THE PROBLEM
Look below for the line containing "Task: Open the Country Code dropdown" and the line containing "Given: Click the calendar"; repeat exactly those two lines and all lines between them, and nothing else.

MATERIAL FOR THIS TASK
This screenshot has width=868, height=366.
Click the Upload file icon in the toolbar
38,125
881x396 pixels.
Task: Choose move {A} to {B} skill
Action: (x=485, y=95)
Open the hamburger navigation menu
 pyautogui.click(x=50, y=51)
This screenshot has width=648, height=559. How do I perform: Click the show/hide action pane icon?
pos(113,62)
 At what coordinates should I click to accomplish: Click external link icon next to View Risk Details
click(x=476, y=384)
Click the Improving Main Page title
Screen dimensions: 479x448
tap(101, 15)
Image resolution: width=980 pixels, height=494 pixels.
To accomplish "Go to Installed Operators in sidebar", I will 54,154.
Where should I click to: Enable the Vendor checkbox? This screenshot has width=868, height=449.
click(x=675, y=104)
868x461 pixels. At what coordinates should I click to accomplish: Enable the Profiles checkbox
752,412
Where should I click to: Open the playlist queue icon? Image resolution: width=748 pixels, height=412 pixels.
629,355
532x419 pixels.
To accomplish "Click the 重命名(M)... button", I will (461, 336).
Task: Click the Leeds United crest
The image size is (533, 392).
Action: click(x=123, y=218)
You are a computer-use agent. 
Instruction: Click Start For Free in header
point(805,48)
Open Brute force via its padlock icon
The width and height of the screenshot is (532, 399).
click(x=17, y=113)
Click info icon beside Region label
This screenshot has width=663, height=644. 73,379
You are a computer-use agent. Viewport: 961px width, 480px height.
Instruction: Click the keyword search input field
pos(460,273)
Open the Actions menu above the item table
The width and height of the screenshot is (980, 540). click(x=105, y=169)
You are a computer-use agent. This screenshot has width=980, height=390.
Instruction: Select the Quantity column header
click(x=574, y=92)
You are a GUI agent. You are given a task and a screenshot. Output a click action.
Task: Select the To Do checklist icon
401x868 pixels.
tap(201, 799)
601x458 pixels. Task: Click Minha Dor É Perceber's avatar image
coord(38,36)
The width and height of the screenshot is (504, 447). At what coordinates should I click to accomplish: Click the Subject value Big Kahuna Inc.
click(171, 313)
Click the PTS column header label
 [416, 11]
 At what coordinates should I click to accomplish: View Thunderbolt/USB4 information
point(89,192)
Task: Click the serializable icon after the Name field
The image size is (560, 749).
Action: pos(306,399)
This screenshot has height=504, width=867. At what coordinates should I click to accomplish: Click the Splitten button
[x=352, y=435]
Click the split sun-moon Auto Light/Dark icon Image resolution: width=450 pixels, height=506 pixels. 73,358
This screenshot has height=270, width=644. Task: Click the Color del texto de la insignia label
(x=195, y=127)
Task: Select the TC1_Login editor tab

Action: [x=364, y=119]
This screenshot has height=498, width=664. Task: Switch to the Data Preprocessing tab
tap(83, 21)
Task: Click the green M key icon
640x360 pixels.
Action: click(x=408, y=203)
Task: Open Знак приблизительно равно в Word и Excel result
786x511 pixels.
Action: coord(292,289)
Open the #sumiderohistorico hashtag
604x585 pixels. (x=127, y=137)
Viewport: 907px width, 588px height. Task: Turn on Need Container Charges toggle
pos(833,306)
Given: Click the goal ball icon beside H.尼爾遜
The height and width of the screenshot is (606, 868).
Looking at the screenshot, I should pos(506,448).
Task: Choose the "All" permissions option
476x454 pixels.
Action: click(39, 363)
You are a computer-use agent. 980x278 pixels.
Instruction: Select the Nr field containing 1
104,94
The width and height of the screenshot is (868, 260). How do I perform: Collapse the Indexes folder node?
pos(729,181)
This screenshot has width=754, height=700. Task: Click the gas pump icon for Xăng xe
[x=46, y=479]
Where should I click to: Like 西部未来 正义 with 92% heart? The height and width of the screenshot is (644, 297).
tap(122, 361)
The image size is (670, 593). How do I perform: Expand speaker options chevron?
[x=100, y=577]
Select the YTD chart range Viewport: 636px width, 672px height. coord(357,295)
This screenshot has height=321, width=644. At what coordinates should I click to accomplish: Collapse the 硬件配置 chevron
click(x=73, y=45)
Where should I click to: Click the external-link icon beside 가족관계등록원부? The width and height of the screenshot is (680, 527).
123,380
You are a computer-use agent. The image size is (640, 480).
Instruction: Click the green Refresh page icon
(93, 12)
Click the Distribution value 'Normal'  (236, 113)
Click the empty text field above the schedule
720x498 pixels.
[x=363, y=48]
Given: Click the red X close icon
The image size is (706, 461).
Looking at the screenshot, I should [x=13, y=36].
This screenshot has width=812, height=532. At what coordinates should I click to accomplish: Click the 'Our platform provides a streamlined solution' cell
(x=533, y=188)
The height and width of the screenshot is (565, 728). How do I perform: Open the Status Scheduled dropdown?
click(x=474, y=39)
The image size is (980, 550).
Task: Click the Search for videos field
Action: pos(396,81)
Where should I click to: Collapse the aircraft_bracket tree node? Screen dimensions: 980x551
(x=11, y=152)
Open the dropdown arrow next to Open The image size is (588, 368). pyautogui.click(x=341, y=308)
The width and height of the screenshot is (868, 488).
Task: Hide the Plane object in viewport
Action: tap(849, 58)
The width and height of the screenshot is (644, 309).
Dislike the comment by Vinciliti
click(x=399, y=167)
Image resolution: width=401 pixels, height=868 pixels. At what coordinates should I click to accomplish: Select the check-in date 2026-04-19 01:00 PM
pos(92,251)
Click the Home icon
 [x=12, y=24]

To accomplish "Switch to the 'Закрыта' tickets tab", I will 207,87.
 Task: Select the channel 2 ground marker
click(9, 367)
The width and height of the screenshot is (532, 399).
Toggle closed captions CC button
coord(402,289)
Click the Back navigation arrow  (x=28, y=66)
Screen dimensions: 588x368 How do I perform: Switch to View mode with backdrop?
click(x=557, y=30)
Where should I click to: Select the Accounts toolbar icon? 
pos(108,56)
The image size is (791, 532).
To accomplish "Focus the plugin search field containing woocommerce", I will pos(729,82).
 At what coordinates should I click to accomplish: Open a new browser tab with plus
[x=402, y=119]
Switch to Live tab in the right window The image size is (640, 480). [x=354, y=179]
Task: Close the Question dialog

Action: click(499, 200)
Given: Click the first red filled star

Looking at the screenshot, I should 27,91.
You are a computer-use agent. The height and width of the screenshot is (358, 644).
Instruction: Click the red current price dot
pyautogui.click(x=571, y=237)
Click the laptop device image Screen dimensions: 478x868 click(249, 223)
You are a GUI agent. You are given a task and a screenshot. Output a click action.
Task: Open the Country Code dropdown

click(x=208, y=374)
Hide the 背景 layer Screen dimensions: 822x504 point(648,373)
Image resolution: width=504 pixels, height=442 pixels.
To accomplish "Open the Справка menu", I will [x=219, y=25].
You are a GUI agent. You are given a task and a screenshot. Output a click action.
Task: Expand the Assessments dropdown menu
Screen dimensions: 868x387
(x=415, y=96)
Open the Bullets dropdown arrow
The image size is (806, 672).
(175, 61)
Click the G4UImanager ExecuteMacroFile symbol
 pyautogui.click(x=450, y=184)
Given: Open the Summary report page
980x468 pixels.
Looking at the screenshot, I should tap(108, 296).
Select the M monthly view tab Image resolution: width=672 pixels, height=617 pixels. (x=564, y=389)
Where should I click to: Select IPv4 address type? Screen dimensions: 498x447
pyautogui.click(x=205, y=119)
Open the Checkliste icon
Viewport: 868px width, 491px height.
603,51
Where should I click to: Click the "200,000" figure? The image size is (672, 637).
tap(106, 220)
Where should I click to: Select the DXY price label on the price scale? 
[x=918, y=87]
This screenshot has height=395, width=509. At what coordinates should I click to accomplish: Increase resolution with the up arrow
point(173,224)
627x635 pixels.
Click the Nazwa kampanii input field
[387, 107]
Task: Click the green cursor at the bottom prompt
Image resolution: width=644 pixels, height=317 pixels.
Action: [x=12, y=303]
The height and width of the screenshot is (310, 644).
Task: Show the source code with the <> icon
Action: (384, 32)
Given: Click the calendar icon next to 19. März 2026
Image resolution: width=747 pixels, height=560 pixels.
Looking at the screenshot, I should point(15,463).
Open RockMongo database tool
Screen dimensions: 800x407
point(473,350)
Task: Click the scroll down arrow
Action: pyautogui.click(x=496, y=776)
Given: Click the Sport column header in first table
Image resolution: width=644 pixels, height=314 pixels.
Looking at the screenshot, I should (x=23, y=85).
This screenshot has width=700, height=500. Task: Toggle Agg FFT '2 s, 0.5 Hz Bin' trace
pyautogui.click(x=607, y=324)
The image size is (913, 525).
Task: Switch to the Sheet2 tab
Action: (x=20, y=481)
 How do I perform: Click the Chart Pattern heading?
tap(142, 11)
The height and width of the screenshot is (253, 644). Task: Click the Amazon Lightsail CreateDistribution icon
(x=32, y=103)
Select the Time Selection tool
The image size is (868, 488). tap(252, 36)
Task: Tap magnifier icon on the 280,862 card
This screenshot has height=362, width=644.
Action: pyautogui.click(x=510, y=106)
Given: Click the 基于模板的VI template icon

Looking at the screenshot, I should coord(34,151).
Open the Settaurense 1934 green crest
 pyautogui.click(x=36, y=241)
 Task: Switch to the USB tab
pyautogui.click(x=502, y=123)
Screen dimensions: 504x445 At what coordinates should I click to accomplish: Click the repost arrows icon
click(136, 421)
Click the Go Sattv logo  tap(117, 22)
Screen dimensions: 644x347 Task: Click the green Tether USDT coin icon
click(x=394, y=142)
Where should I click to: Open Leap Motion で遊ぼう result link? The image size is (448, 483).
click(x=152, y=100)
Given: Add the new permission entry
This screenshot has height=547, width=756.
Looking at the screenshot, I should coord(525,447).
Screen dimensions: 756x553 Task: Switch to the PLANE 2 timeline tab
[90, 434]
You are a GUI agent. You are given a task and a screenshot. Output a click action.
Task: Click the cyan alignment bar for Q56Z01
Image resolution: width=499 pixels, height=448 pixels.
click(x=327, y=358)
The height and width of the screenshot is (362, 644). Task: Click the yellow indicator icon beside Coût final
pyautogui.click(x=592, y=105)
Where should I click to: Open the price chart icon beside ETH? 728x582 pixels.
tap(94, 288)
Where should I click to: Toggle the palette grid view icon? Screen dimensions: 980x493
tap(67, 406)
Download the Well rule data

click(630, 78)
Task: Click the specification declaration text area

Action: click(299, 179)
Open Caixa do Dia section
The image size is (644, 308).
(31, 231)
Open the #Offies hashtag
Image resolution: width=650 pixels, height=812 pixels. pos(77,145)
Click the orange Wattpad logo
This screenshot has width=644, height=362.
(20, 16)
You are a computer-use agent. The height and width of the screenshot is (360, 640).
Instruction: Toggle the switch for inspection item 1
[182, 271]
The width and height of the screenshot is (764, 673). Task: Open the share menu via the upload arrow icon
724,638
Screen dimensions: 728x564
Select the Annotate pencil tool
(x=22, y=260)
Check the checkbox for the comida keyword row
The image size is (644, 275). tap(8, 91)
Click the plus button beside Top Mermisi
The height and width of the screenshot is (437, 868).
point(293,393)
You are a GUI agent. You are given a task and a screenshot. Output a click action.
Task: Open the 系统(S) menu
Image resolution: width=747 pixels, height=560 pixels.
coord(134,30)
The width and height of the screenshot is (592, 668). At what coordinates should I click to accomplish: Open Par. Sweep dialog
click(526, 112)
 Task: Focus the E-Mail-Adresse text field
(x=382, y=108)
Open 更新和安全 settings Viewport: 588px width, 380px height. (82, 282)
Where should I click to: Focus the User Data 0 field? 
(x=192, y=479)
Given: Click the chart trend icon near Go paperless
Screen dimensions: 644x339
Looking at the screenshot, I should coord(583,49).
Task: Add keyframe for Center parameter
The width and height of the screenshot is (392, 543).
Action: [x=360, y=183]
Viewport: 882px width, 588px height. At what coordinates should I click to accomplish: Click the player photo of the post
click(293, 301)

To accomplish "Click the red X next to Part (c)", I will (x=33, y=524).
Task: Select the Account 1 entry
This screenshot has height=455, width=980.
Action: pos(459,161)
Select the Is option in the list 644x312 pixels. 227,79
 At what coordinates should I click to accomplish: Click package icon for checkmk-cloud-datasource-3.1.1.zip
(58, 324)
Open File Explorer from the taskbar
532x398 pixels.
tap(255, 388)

COMPLETED TASK
Task: Open the Country Code dropdown

click(x=208, y=374)
Hide the 背景 layer Screen dimensions: 822x504 point(648,373)
Image resolution: width=504 pixels, height=442 pixels.
To accomplish "Open the Справка menu", I will [x=219, y=25].
You are a GUI agent. You are given a task and a screenshot. Output a click action.
Task: Expand the Assessments dropdown menu
Screen dimensions: 868x387
(x=415, y=96)
Open the Bullets dropdown arrow
The image size is (806, 672).
(175, 61)
Click the G4UImanager ExecuteMacroFile symbol
 pyautogui.click(x=450, y=184)
Given: Open the Summary report page
980x468 pixels.
Looking at the screenshot, I should tap(108, 296).
Select the M monthly view tab Image resolution: width=672 pixels, height=617 pixels. (x=564, y=389)
Where should I click to: Select IPv4 address type? Screen dimensions: 498x447
pyautogui.click(x=205, y=119)
Open the Checkliste icon
Viewport: 868px width, 491px height.
603,51
Where should I click to: Click the "200,000" figure? The image size is (672, 637).
tap(106, 220)
Where should I click to: Select the DXY price label on the price scale? 
[x=918, y=87]
This screenshot has height=395, width=509. At what coordinates should I click to accomplish: Increase resolution with the up arrow
point(173,224)
627x635 pixels.
Click the Nazwa kampanii input field
[387, 107]
Task: Click the green cursor at the bottom prompt
Image resolution: width=644 pixels, height=317 pixels.
Action: [x=12, y=303]
The height and width of the screenshot is (310, 644).
Task: Show the source code with the <> icon
Action: (384, 32)
Given: Click the calendar icon next to 19. März 2026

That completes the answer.